Hishila Danuwar is a seventh cohort fellow at Samaanta Foundation. She recently led a month-long Community Health Diagnosis program at Sano Sirubari, Sindhupalchowk. Her remarkable leadership during this CHD brings us immense joy. It fills us with a sense of pride to witness our fellows making significant contributions to the community.

Her empowering experience is a testament to the fulfillment of the goals we envisioned when we started the Samaanta Foundation twelve years ago. This makes us even more confident that quality education can change lives and gives us the determination to work to further extend these opportunities.

Community health diagnosis (CHD) is one of the courses in the curriculum for Public Health in Nepal. This course consists of a month-long residency wherein students identify the prominent health needs of a community and formulate appropriate interventions.

A total of fifteen people from our class visited Ward No. 7, Chautara Sanga Chowk, Gadi municipality in Chaitra, 2079. On the first day of our program, after dealing with the necessary logistics, we jumped right into building rapport with the community. We believe rapport building enabled extensive community participation which helped ensure the success of the CHD.

We visited the health post, the Ward Office, and the community school and conversed with the focal persons of the community. Similarly, we conducted a resource assessment walk in the community to analyze the current status of the resources including roads, schools, patterns of residence, etc. 

We also conducted the social mapping of ward no. 7. Our participants included members from the community including the ward chairperson, and school teachers. The social mapping helped us gain a deeper insight into the factors that influenced the health of the people in that community. Some of the factors were the availability and state of agricultural land, water resources, health facilities, schools, roads, rivers, and the pattern of residences. 

As the program lead, I was responsible for conducting daily meetings at the end of each day to discuss the work status and decide on a plan for the next day. I was also responsible for delegating roles and responsibilities according to potential and interests to ensure the smooth operation of our program. We started data collection on the fourth day. We used systematic random sampling and successfully collected data from 440 households. Our questionnaire included 300 questions related to demography, socioeconomic status, environmental sanitation, health and child health, geriatric health, prevalence of communicable and non-communicable diseases, etc. 

Likewise, we also carried out focus group discussions (FGD) with different groups of people on four topics for qualitative data. We also took in-depth interviews of focal persons, including the ward chairperson and those in charge of health posts. We analyzed the data with some help from our teachers. We then presented our findings to the community members. After identifying the health problems and sharing our findings with the community, we developed an action plan to conduct Micro Health Projects (MHP) and School Health Programs (SHP) that targeted the top ten health problems.
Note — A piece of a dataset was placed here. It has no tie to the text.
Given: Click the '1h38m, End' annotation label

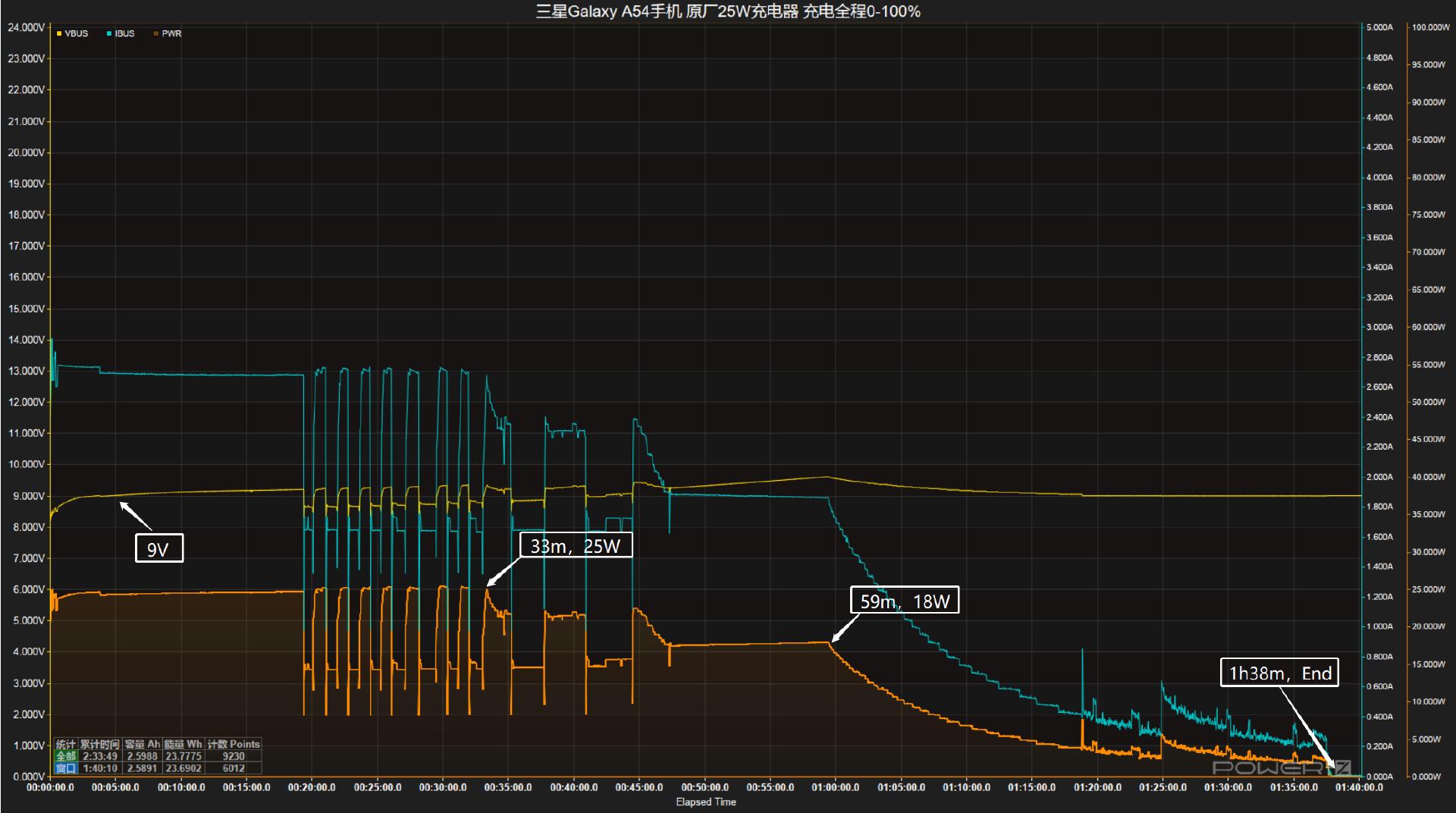Looking at the screenshot, I should coord(1279,673).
I divided our group members into smaller groups to lead different MHP and SHP initiatives. This allowed us to apply theoretical knowledge into practice. I also managed the venue and communicated with focal persons to facilitate the MHP and SHP. After conducting the MHP and SHP, we held a final community presentation to share about our work and expressed our gratitude to the community. 

My participation in various activities and leadership roles, including the Fellow-led programs at Samaanta, prepared me to lead a team of 15 members during the community health diagnosis program. At Samaanta, I learned and practiced teamwork, communication skills, time management, and public speaking skills, which were integral for leading the one-month community health diagnosis program.